The six characteristics that define wicked problems include vague problem definitions, variable solutions, solutions have no endpoint, solutions pose irreversible effects, solutions require unique approaches, and urgency. Vague problem definitions and variable solutions refers to the difficulty in pinpointing an issue because it is defined differently by stakeholders. This causes problems in universal agreement over a solution. Solutions do not have a set endpoint because other problems are created along the way to finding a resolution, therefore solutions must adapt. Solutions posing irreversible effect refers to the effectiveness of a solution cannot be verified prior to implementation, which relies on trial and error testing. Urgency is due to the fact that if we do not act now, further damage will be caused. Finally, because each situation is distinct and based on individual circumstances, the same solution will not be equally effective for everyone.

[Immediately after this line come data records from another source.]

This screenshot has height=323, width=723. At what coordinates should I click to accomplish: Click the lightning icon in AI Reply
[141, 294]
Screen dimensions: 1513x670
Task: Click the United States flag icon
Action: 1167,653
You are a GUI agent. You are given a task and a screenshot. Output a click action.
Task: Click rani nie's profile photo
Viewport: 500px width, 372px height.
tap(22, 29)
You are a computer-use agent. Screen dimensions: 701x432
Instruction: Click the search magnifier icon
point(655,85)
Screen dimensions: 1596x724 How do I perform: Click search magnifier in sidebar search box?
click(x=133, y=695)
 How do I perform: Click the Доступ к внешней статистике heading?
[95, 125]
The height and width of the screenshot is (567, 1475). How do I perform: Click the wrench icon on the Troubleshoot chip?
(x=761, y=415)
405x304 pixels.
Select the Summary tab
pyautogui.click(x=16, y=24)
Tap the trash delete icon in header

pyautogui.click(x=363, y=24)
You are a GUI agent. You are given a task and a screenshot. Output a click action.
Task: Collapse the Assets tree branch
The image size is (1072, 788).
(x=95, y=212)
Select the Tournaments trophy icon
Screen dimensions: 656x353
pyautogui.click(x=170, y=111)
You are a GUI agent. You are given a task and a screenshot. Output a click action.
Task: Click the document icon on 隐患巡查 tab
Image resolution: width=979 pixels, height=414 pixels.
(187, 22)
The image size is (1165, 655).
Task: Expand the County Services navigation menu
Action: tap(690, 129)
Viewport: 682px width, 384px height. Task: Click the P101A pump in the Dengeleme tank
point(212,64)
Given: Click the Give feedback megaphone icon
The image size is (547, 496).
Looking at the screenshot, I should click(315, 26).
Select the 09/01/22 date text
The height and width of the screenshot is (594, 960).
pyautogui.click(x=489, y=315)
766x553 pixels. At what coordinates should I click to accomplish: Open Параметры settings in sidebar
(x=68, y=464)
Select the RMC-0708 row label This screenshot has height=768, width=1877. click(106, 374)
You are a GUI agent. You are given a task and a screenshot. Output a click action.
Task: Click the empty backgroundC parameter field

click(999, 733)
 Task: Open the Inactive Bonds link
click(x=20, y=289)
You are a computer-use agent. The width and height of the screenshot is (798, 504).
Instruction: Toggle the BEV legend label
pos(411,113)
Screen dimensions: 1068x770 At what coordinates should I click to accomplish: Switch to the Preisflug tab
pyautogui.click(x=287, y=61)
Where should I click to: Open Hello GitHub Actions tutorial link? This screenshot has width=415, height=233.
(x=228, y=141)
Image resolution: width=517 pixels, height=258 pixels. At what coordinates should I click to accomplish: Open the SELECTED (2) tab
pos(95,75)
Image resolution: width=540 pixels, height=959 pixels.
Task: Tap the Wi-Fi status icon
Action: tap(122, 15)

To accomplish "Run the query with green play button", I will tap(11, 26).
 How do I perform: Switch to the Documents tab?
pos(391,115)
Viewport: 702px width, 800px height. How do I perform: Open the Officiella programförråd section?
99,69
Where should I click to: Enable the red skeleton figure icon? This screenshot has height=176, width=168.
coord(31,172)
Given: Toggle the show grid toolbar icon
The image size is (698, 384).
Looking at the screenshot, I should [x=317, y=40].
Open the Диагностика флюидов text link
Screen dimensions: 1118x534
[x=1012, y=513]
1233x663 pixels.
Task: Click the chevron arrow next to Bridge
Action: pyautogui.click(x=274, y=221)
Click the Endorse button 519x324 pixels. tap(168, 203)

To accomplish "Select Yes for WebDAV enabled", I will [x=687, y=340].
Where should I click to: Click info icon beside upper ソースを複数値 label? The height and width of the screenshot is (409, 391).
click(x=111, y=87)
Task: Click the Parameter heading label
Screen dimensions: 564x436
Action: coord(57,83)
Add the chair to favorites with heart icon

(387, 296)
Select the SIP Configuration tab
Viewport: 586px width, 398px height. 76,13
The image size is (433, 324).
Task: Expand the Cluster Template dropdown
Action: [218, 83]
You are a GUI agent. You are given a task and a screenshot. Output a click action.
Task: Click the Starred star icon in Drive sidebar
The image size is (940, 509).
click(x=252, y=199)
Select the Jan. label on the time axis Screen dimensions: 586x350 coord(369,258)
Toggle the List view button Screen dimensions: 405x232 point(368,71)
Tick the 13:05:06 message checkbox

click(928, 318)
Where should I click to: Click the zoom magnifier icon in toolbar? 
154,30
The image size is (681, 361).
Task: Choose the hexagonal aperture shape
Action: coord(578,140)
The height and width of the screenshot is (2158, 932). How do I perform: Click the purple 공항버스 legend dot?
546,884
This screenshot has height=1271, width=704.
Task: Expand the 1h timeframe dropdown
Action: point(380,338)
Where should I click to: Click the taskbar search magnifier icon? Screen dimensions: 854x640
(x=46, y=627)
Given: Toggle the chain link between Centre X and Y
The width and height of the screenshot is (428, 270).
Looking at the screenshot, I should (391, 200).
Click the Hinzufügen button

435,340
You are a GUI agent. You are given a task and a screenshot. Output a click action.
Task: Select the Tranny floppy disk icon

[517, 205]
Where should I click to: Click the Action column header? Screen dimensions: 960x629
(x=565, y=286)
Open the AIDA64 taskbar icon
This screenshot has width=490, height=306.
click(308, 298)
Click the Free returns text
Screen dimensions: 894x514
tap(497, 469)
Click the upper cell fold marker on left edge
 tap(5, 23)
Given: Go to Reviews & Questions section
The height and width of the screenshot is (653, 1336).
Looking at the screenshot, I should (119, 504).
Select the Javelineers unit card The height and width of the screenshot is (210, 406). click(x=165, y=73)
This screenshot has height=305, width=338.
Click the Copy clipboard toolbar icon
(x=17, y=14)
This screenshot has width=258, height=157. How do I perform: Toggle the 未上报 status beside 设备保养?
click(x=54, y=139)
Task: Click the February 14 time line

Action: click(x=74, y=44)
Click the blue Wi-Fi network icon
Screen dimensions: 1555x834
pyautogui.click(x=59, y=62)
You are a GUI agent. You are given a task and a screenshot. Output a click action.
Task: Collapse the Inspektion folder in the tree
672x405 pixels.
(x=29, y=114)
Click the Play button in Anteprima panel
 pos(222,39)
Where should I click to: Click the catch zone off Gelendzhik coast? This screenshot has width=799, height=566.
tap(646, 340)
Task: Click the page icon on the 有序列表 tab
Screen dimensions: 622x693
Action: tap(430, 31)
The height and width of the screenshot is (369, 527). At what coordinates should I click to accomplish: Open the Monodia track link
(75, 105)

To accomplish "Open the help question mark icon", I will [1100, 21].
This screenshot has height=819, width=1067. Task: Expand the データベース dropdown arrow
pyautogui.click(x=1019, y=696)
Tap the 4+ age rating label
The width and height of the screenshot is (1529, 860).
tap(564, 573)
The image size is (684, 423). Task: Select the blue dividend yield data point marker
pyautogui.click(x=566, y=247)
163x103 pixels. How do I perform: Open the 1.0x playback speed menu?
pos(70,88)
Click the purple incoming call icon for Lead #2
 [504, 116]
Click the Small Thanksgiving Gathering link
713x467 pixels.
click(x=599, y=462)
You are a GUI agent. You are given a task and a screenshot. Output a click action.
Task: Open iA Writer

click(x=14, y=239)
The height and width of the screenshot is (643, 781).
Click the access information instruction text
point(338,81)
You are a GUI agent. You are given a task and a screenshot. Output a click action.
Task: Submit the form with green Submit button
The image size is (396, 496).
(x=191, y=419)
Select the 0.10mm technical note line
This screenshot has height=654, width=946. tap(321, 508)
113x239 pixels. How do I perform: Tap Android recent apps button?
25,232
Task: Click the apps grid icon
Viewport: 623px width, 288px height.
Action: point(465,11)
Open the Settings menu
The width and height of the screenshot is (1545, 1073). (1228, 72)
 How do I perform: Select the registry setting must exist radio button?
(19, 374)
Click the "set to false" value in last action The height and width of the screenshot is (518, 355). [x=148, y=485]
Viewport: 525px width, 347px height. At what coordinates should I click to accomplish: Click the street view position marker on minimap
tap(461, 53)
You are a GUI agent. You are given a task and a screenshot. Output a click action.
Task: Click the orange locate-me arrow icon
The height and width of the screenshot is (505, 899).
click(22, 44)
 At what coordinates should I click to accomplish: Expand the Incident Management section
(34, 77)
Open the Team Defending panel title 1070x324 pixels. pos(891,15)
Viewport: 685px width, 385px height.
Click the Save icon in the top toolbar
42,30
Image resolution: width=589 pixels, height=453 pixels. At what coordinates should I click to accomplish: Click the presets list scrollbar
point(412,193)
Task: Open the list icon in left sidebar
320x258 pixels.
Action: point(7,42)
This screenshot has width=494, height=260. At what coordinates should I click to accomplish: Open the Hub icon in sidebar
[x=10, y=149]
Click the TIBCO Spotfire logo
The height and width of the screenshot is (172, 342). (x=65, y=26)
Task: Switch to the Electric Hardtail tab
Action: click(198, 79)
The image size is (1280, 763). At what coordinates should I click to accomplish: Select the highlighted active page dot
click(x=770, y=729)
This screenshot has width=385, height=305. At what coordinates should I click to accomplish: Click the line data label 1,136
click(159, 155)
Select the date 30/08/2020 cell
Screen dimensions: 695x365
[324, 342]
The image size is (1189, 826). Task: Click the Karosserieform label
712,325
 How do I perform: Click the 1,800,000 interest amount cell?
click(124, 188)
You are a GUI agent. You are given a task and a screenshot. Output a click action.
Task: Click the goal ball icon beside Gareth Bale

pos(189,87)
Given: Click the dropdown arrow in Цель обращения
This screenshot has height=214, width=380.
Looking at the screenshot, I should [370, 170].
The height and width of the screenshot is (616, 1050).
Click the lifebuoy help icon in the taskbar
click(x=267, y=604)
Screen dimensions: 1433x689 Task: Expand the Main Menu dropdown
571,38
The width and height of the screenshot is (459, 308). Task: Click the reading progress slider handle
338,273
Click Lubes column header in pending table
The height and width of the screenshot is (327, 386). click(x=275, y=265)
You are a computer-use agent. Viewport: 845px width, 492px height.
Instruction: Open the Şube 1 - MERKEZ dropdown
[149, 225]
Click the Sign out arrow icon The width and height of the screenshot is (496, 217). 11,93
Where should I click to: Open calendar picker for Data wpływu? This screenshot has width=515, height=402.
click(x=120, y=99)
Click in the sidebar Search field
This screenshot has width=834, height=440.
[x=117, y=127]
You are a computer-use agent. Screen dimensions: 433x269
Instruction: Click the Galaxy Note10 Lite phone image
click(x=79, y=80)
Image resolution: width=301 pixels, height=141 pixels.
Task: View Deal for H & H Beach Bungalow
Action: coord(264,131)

There are various perspectives from which to view sustainability. For instance, in his TED talk, Andrew Dent discusses the value of thrift and how useful this tool and mindset can be in the current state of the world. This idea includes things such as recycling car parts to make new cars, using demolition waste to create new buildings, and more. Essentially, if we continue to implement this concept of giving products a second life, we will be able to slow the damage being done to the planet. Similarly, Native Americans also have a unique take on sustainability. Many believe that, because everything in nature is connected, a single action has implications on all other things. This means that we must be deeply aware of each and every one of our actions in an effort to prevent as much damage as possible.

In an alarming yet eye-opening reading, I learned that many unfortunate parallels can be drawn between Easter Island and our current society and environment. The whole of their existence was entirely dependent on their limited resources, although they were not able to create a system that effectively balanced their lifestyle with the environment. This is highly relevant to our society today in the way that we so carelessly deplete our resources on account of our lifestyles without minding the inevitable repercussions. However, if we start making changes to our daily lives by adding sustainable practices, our outcome will be much more successful than that of Easter Island.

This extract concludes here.